START INFORMATION GIVEN

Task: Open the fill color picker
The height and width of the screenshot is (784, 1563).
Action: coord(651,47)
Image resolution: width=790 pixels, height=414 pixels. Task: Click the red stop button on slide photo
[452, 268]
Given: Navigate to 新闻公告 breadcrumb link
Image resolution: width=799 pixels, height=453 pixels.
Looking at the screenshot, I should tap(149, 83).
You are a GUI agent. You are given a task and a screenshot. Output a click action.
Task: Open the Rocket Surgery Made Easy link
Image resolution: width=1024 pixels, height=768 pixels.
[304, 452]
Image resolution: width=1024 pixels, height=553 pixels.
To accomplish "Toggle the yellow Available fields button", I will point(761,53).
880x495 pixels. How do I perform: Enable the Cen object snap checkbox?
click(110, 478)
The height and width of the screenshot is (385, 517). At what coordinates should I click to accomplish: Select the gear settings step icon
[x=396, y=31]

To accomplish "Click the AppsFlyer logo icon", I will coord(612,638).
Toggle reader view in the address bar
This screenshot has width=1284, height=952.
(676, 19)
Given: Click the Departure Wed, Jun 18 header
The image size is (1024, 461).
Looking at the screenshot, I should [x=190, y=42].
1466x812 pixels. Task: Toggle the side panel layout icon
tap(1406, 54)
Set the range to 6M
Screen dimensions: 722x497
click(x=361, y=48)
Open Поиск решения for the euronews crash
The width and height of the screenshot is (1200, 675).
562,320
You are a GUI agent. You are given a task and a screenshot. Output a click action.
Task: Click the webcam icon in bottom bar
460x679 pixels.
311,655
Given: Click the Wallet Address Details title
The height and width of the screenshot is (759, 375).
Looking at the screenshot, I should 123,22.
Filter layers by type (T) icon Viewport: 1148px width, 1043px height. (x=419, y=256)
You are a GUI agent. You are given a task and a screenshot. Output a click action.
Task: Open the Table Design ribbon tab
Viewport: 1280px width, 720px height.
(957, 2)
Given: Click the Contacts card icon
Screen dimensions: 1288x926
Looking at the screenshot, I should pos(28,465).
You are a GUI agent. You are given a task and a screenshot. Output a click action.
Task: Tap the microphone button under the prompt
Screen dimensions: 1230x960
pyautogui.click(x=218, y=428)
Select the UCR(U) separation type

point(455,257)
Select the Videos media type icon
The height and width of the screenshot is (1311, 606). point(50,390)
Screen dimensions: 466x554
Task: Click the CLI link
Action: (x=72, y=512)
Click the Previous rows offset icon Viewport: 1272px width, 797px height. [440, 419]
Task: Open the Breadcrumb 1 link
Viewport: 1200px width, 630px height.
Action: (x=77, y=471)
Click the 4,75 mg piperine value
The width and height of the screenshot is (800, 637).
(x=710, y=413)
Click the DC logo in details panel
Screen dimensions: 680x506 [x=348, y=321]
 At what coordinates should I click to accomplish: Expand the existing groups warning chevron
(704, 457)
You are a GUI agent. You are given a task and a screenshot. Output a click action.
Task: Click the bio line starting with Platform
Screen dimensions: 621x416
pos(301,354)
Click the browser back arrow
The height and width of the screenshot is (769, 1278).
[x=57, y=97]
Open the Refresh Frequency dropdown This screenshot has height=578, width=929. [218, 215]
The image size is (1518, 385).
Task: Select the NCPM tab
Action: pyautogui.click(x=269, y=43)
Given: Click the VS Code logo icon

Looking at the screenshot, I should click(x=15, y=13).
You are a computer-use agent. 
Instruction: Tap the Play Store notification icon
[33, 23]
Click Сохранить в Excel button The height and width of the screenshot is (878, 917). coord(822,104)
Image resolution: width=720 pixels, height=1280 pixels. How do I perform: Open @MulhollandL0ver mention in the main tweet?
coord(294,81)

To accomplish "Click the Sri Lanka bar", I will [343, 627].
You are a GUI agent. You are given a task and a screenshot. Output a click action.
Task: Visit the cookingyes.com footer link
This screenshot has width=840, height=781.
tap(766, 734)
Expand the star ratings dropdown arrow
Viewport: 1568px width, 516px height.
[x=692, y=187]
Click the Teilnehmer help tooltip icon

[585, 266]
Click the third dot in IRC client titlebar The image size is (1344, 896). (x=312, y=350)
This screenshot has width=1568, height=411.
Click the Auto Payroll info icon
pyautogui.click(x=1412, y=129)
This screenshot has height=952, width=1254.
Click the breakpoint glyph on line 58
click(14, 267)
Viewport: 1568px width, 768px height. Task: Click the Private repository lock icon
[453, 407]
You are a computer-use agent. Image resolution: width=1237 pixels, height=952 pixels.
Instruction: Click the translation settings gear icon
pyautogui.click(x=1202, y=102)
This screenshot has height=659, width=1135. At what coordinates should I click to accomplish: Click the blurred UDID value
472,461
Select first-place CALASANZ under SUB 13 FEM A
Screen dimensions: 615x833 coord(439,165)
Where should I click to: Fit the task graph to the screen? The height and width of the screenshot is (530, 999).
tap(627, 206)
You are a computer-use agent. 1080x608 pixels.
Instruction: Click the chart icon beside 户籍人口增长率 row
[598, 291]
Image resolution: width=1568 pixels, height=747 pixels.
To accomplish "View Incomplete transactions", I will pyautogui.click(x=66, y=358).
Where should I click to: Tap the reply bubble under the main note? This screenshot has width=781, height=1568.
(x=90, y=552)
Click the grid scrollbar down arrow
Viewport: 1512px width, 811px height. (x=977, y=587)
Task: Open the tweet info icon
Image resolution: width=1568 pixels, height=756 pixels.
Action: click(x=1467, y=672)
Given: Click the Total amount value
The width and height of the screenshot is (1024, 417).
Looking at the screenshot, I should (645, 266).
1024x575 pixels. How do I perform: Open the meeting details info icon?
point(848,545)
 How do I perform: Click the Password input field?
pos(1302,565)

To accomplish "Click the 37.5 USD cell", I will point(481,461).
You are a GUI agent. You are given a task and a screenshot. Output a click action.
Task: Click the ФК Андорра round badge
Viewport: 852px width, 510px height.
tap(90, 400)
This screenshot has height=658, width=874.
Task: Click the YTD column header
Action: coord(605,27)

END INFORMATION GIVEN

### REQUIRED WORK
Would you return all of the material exactly as written?

### WRITTEN RESPONSE
Task: Open the fill color picker
The height and width of the screenshot is (784, 1563).
Action: coord(651,47)
Image resolution: width=790 pixels, height=414 pixels. Task: Click the red stop button on slide photo
[452, 268]
Given: Navigate to 新闻公告 breadcrumb link
Image resolution: width=799 pixels, height=453 pixels.
Looking at the screenshot, I should tap(149, 83).
You are a GUI agent. You are given a task and a screenshot. Output a click action.
Task: Open the Rocket Surgery Made Easy link
Image resolution: width=1024 pixels, height=768 pixels.
[304, 452]
Image resolution: width=1024 pixels, height=553 pixels.
To accomplish "Toggle the yellow Available fields button", I will point(761,53).
880x495 pixels. How do I perform: Enable the Cen object snap checkbox?
click(110, 478)
The height and width of the screenshot is (385, 517). At what coordinates should I click to accomplish: Select the gear settings step icon
[x=396, y=31]

To accomplish "Click the AppsFlyer logo icon", I will coord(612,638).
Toggle reader view in the address bar
This screenshot has width=1284, height=952.
(676, 19)
Given: Click the Departure Wed, Jun 18 header
The image size is (1024, 461).
Looking at the screenshot, I should [x=190, y=42].
1466x812 pixels. Task: Toggle the side panel layout icon
tap(1406, 54)
Set the range to 6M
Screen dimensions: 722x497
click(x=361, y=48)
Open Поиск решения for the euronews crash
The width and height of the screenshot is (1200, 675).
562,320
You are a GUI agent. You are given a task and a screenshot. Output a click action.
Task: Click the webcam icon in bottom bar
460x679 pixels.
311,655
Given: Click the Wallet Address Details title
The height and width of the screenshot is (759, 375).
Looking at the screenshot, I should 123,22.
Filter layers by type (T) icon Viewport: 1148px width, 1043px height. (x=419, y=256)
You are a GUI agent. You are given a task and a screenshot. Output a click action.
Task: Open the Table Design ribbon tab
Viewport: 1280px width, 720px height.
(957, 2)
Given: Click the Contacts card icon
Screen dimensions: 1288x926
Looking at the screenshot, I should pos(28,465).
You are a GUI agent. You are given a task and a screenshot. Output a click action.
Task: Tap the microphone button under the prompt
Screen dimensions: 1230x960
pyautogui.click(x=218, y=428)
Select the UCR(U) separation type

point(455,257)
Select the Videos media type icon
The height and width of the screenshot is (1311, 606). point(50,390)
Screen dimensions: 466x554
Task: Click the CLI link
Action: (x=72, y=512)
Click the Previous rows offset icon Viewport: 1272px width, 797px height. [440, 419]
Task: Open the Breadcrumb 1 link
Viewport: 1200px width, 630px height.
Action: (x=77, y=471)
Click the 4,75 mg piperine value
The width and height of the screenshot is (800, 637).
(x=710, y=413)
Click the DC logo in details panel
Screen dimensions: 680x506 [x=348, y=321]
 At what coordinates should I click to accomplish: Expand the existing groups warning chevron
(704, 457)
You are a GUI agent. You are given a task and a screenshot. Output a click action.
Task: Click the bio line starting with Platform
Screen dimensions: 621x416
pos(301,354)
Click the browser back arrow
The height and width of the screenshot is (769, 1278).
[x=57, y=97]
Open the Refresh Frequency dropdown This screenshot has height=578, width=929. [218, 215]
The image size is (1518, 385).
Task: Select the NCPM tab
Action: pyautogui.click(x=269, y=43)
Given: Click the VS Code logo icon

Looking at the screenshot, I should click(x=15, y=13).
You are a computer-use agent. 
Instruction: Tap the Play Store notification icon
[33, 23]
Click Сохранить в Excel button The height and width of the screenshot is (878, 917). coord(822,104)
Image resolution: width=720 pixels, height=1280 pixels. How do I perform: Open @MulhollandL0ver mention in the main tweet?
coord(294,81)

To accomplish "Click the Sri Lanka bar", I will [343, 627].
You are a GUI agent. You are given a task and a screenshot. Output a click action.
Task: Visit the cookingyes.com footer link
This screenshot has width=840, height=781.
tap(766, 734)
Expand the star ratings dropdown arrow
Viewport: 1568px width, 516px height.
[x=692, y=187]
Click the Teilnehmer help tooltip icon

[585, 266]
Click the third dot in IRC client titlebar The image size is (1344, 896). (x=312, y=350)
This screenshot has width=1568, height=411.
Click the Auto Payroll info icon
pyautogui.click(x=1412, y=129)
This screenshot has height=952, width=1254.
Click the breakpoint glyph on line 58
click(14, 267)
Viewport: 1568px width, 768px height. Task: Click the Private repository lock icon
[453, 407]
You are a computer-use agent. Image resolution: width=1237 pixels, height=952 pixels.
Instruction: Click the translation settings gear icon
pyautogui.click(x=1202, y=102)
This screenshot has height=659, width=1135. At what coordinates should I click to accomplish: Click the blurred UDID value
472,461
Select first-place CALASANZ under SUB 13 FEM A
Screen dimensions: 615x833 coord(439,165)
Where should I click to: Fit the task graph to the screen? The height and width of the screenshot is (530, 999).
tap(627, 206)
You are a computer-use agent. 1080x608 pixels.
Instruction: Click the chart icon beside 户籍人口增长率 row
[598, 291]
Image resolution: width=1568 pixels, height=747 pixels.
To accomplish "View Incomplete transactions", I will pyautogui.click(x=66, y=358).
Where should I click to: Tap the reply bubble under the main note? This screenshot has width=781, height=1568.
(x=90, y=552)
Click the grid scrollbar down arrow
Viewport: 1512px width, 811px height. (x=977, y=587)
Task: Open the tweet info icon
Image resolution: width=1568 pixels, height=756 pixels.
Action: click(x=1467, y=672)
Given: Click the Total amount value
The width and height of the screenshot is (1024, 417).
Looking at the screenshot, I should (645, 266).
1024x575 pixels. How do I perform: Open the meeting details info icon?
point(848,545)
 How do I perform: Click the Password input field?
pos(1302,565)

To accomplish "Click the 37.5 USD cell", I will point(481,461).
You are a GUI agent. You are given a task and a screenshot. Output a click action.
Task: Click the ФК Андорра round badge
Viewport: 852px width, 510px height.
tap(90, 400)
This screenshot has height=658, width=874.
Task: Click the YTD column header
Action: coord(605,27)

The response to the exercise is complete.